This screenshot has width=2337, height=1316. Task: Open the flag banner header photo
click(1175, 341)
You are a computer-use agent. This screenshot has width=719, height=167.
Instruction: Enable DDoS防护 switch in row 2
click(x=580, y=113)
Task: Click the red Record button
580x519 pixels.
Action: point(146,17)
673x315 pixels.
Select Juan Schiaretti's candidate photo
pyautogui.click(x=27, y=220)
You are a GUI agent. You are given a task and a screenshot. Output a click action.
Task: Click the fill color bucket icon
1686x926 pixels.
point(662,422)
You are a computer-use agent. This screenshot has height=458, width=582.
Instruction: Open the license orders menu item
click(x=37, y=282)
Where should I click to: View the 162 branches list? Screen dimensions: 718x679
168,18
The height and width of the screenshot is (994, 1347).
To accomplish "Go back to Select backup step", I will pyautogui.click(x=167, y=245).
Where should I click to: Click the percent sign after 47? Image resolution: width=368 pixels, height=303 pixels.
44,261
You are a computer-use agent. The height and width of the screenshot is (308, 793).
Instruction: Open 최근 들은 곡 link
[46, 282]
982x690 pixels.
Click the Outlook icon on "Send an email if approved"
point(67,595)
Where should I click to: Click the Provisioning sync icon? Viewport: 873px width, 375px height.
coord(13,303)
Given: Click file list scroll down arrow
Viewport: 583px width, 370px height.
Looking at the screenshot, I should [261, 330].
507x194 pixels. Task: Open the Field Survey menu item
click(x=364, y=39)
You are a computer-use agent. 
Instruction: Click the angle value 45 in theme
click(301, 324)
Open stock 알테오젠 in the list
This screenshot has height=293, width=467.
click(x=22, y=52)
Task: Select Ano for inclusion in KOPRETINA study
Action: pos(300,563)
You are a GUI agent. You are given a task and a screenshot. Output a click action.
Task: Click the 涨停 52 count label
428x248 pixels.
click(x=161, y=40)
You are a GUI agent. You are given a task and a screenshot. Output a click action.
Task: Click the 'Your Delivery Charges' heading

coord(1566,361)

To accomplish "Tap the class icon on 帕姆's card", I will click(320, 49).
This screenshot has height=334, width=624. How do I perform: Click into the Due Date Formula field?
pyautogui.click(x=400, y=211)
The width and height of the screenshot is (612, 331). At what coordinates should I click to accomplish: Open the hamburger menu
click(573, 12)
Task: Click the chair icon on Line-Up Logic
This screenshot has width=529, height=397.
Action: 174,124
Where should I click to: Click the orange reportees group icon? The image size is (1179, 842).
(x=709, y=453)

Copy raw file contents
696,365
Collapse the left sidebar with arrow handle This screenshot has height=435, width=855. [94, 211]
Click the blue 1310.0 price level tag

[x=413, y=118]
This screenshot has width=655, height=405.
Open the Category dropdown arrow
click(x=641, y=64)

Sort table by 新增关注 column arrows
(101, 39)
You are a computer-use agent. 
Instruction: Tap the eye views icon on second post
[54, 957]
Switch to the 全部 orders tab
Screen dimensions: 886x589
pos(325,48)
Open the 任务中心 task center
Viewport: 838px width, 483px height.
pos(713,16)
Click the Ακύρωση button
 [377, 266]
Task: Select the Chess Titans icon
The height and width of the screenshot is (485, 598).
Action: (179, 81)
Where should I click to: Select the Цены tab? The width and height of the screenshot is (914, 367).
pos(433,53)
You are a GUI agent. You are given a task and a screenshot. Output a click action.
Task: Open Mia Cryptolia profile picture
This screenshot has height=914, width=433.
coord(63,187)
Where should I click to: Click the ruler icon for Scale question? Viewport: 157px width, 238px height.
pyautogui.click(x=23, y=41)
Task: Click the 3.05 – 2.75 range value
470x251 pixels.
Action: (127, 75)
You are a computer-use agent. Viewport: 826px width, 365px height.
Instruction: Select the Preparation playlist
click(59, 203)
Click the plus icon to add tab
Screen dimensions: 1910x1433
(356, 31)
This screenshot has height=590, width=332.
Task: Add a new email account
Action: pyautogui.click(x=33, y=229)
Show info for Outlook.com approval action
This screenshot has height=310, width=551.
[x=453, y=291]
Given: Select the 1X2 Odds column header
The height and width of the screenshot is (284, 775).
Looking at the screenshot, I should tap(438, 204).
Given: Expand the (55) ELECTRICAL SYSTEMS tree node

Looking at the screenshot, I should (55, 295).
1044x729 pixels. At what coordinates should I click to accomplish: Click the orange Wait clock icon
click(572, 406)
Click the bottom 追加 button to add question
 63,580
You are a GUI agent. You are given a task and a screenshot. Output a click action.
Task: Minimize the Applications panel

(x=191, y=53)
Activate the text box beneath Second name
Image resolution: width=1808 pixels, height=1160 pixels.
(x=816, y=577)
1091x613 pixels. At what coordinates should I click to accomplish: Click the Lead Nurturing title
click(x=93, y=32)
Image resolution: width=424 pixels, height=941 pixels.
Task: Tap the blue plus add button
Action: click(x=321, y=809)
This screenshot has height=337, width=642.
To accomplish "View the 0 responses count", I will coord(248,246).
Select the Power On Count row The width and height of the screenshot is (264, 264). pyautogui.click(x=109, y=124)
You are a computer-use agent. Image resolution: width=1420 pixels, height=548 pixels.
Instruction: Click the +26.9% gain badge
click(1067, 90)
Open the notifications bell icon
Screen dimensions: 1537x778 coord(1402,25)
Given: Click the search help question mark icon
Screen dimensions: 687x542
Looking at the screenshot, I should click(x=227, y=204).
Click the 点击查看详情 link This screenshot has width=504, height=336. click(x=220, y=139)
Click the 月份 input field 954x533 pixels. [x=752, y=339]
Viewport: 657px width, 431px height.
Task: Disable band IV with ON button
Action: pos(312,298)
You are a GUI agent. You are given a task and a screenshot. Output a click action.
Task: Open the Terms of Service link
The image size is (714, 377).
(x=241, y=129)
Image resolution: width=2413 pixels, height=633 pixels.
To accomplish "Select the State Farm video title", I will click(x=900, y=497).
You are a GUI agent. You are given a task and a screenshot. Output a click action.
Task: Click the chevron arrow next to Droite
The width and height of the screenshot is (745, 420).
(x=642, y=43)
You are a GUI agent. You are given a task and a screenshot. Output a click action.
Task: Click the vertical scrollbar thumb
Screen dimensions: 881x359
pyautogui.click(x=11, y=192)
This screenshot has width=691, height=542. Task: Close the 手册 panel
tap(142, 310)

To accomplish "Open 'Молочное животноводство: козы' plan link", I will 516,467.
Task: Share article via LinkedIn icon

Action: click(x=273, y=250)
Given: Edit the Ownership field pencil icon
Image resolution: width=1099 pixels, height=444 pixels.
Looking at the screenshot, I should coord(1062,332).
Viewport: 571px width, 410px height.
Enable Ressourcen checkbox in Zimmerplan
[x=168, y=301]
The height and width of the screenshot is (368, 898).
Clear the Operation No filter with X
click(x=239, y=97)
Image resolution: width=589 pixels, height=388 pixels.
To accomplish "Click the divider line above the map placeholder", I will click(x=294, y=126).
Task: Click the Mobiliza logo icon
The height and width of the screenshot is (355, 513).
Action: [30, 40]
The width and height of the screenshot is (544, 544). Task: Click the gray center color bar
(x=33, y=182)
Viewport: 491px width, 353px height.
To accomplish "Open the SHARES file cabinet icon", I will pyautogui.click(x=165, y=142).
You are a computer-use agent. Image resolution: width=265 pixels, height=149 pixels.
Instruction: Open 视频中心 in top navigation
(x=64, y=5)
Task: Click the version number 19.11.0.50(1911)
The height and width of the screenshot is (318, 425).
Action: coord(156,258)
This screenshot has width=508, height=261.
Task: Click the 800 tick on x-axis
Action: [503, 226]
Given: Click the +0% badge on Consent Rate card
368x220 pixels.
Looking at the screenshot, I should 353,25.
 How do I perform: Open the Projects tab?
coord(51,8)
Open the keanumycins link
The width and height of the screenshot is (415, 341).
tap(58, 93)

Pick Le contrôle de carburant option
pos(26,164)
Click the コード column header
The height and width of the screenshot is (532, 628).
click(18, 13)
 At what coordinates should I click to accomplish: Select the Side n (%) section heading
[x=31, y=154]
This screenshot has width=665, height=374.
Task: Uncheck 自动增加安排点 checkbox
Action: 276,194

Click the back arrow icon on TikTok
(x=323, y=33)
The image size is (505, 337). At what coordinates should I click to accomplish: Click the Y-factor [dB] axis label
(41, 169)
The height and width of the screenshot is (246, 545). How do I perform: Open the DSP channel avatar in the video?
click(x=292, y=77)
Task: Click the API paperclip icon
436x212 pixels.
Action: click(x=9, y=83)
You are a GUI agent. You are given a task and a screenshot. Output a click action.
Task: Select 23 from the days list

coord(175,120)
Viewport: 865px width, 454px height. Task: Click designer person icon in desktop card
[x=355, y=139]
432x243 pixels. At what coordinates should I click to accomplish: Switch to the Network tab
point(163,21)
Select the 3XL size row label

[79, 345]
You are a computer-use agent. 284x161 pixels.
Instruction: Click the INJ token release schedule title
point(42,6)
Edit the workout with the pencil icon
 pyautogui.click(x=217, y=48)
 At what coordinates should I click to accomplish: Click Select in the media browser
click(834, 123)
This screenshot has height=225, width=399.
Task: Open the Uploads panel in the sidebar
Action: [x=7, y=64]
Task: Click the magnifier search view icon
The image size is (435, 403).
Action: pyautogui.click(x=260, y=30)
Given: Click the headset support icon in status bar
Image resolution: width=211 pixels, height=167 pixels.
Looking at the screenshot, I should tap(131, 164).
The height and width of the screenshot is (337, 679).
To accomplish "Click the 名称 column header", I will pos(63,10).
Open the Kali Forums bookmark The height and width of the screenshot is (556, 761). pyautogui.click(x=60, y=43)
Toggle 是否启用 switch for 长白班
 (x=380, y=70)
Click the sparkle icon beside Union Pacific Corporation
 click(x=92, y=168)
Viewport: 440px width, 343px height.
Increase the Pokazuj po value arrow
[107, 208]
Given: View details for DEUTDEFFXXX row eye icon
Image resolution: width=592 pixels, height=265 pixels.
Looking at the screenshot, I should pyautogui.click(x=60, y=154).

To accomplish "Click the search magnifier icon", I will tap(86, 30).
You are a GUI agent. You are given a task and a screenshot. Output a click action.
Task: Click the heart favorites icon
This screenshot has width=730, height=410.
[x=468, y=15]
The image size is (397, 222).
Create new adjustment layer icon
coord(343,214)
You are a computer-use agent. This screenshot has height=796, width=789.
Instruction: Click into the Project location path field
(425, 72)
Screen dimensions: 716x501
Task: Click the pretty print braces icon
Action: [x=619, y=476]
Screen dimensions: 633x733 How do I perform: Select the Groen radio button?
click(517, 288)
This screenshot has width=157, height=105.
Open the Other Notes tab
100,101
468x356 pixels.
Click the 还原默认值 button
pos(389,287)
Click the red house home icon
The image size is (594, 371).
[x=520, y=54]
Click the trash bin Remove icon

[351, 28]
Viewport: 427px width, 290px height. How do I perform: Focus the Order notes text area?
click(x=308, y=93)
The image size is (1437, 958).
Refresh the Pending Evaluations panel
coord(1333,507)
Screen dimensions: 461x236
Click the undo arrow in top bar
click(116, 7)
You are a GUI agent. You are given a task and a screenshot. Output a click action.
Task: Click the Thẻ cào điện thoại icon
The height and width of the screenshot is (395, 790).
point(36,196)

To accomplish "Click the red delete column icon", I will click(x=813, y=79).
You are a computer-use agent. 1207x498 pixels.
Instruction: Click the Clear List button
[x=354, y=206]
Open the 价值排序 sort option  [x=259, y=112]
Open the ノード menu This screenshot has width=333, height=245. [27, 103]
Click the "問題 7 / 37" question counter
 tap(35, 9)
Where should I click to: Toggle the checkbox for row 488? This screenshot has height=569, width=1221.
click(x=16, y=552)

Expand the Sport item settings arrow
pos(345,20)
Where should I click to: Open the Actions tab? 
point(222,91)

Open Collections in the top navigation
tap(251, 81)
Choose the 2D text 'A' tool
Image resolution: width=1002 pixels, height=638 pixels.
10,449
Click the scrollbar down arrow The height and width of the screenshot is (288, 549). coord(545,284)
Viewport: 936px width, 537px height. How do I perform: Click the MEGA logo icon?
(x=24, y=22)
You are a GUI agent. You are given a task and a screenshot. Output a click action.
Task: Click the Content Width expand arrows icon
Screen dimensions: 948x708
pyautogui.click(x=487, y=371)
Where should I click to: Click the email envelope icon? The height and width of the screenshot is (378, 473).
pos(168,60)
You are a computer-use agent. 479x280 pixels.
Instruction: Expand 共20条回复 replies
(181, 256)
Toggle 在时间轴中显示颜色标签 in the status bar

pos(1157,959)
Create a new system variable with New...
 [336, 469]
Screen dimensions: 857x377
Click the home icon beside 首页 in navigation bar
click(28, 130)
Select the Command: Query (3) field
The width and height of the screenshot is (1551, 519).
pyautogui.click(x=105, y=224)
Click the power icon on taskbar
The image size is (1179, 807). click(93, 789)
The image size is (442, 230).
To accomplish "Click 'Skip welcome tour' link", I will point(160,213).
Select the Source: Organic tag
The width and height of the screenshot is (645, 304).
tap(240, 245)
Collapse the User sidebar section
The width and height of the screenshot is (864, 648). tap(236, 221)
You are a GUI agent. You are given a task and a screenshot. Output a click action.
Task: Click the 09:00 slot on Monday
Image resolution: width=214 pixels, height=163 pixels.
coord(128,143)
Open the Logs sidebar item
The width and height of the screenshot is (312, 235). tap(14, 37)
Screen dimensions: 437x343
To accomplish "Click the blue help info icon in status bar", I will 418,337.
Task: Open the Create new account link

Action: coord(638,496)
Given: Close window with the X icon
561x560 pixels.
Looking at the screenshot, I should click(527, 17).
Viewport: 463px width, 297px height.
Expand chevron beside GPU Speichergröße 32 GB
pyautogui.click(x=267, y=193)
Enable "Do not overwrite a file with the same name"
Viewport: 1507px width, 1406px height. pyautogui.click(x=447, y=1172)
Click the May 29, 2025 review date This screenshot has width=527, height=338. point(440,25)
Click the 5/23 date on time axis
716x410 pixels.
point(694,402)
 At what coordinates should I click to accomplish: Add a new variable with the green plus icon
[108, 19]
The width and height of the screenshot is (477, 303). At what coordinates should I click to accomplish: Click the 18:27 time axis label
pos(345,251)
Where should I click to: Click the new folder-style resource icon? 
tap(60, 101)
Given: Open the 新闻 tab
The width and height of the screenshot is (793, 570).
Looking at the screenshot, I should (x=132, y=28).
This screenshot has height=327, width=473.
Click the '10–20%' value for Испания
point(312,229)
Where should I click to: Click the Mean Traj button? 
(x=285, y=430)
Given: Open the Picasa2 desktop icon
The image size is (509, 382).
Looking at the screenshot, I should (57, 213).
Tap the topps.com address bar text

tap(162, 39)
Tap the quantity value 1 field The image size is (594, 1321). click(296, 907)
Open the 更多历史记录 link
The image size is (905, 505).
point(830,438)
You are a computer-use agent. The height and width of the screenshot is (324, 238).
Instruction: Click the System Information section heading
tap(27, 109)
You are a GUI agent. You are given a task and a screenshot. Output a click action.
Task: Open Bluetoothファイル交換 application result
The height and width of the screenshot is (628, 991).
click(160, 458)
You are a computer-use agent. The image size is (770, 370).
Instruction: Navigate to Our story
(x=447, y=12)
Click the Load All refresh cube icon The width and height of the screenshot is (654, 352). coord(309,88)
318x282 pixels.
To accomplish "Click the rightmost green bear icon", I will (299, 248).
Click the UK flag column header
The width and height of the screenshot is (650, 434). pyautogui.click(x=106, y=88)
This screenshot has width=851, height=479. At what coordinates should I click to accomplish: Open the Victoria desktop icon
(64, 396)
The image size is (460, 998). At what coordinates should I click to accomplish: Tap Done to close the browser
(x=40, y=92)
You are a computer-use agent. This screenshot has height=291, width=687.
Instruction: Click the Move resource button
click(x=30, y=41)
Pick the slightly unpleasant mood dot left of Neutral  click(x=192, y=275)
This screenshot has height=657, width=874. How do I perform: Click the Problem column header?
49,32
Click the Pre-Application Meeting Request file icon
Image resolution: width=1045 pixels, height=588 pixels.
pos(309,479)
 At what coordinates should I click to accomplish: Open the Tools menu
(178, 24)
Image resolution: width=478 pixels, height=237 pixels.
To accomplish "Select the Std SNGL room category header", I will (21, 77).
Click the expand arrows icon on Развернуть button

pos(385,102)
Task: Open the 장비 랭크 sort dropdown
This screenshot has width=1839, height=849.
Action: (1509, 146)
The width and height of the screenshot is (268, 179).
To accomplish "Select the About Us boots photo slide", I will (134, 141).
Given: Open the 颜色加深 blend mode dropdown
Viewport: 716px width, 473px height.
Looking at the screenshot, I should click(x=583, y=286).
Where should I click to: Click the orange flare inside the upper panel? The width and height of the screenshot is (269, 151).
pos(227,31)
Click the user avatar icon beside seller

====

*Problem description*
Print, from the entries above, the line with "Task: Open the Create new account link", the line with "Given: Open the Picasa2 desktop icon" and all lines between them, exactly and with nothing else.

*Answer for this exercise*
Task: Open the Create new account link

Action: coord(638,496)
Given: Close window with the X icon
561x560 pixels.
Looking at the screenshot, I should click(527, 17).
Viewport: 463px width, 297px height.
Expand chevron beside GPU Speichergröße 32 GB
pyautogui.click(x=267, y=193)
Enable "Do not overwrite a file with the same name"
Viewport: 1507px width, 1406px height. pyautogui.click(x=447, y=1172)
Click the May 29, 2025 review date This screenshot has width=527, height=338. point(440,25)
Click the 5/23 date on time axis
716x410 pixels.
point(694,402)
 At what coordinates should I click to accomplish: Add a new variable with the green plus icon
[108, 19]
The width and height of the screenshot is (477, 303). At what coordinates should I click to accomplish: Click the 18:27 time axis label
pos(345,251)
Where should I click to: Click the new folder-style resource icon? 
tap(60, 101)
Given: Open the 新闻 tab
The width and height of the screenshot is (793, 570).
Looking at the screenshot, I should (x=132, y=28).
This screenshot has height=327, width=473.
Click the '10–20%' value for Испания
point(312,229)
Where should I click to: Click the Mean Traj button? 
(x=285, y=430)
Given: Open the Picasa2 desktop icon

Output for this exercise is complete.